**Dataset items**
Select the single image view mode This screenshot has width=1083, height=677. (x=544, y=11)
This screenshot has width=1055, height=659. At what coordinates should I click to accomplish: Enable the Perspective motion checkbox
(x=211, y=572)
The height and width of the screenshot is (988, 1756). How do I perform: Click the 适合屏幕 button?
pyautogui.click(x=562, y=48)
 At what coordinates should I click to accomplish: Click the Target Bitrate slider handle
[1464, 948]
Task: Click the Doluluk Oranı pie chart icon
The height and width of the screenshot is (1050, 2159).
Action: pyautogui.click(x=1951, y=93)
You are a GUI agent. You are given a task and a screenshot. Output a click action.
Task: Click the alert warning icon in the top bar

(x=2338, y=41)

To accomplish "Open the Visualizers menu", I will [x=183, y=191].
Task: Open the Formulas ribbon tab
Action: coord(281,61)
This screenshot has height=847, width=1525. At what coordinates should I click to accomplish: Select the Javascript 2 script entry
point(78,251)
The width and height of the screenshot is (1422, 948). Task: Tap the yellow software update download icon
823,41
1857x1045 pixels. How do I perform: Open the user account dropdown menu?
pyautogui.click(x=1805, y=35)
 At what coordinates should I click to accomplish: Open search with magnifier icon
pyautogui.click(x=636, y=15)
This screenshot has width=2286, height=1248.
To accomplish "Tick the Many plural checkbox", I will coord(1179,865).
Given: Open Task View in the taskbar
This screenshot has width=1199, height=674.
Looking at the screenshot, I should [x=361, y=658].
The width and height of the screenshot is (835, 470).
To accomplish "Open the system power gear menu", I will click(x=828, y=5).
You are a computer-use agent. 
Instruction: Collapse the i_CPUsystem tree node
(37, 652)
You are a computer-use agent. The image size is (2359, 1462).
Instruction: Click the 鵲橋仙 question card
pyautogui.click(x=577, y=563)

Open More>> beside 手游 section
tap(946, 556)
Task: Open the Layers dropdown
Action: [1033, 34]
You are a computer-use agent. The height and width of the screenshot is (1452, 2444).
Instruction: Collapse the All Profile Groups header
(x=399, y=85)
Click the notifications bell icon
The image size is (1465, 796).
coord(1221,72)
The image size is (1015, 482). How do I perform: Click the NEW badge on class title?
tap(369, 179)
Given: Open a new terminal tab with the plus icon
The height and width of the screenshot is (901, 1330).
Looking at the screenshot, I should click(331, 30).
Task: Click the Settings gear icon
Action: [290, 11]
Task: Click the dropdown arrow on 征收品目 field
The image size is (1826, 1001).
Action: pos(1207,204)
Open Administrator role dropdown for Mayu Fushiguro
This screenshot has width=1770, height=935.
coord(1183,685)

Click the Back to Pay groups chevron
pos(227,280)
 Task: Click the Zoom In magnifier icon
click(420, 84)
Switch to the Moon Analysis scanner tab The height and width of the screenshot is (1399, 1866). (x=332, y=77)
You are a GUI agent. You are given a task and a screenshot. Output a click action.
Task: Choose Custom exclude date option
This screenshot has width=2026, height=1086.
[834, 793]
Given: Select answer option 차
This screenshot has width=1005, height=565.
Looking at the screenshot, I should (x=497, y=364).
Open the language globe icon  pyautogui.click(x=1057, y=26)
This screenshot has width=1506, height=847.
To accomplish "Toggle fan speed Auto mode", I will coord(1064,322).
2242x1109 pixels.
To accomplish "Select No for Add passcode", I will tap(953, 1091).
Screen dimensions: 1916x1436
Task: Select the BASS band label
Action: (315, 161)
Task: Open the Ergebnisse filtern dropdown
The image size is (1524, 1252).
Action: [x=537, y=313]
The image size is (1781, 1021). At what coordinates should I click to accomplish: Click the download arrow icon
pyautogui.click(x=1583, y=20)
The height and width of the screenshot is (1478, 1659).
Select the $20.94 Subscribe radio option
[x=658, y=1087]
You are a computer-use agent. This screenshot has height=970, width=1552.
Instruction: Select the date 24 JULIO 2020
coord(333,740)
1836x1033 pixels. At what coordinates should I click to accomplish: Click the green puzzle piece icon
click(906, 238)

**Exercise requirements**
Search the entries above for the word "computer" and count the lines that hold it. Reply with only that number.

**Response to the task**
4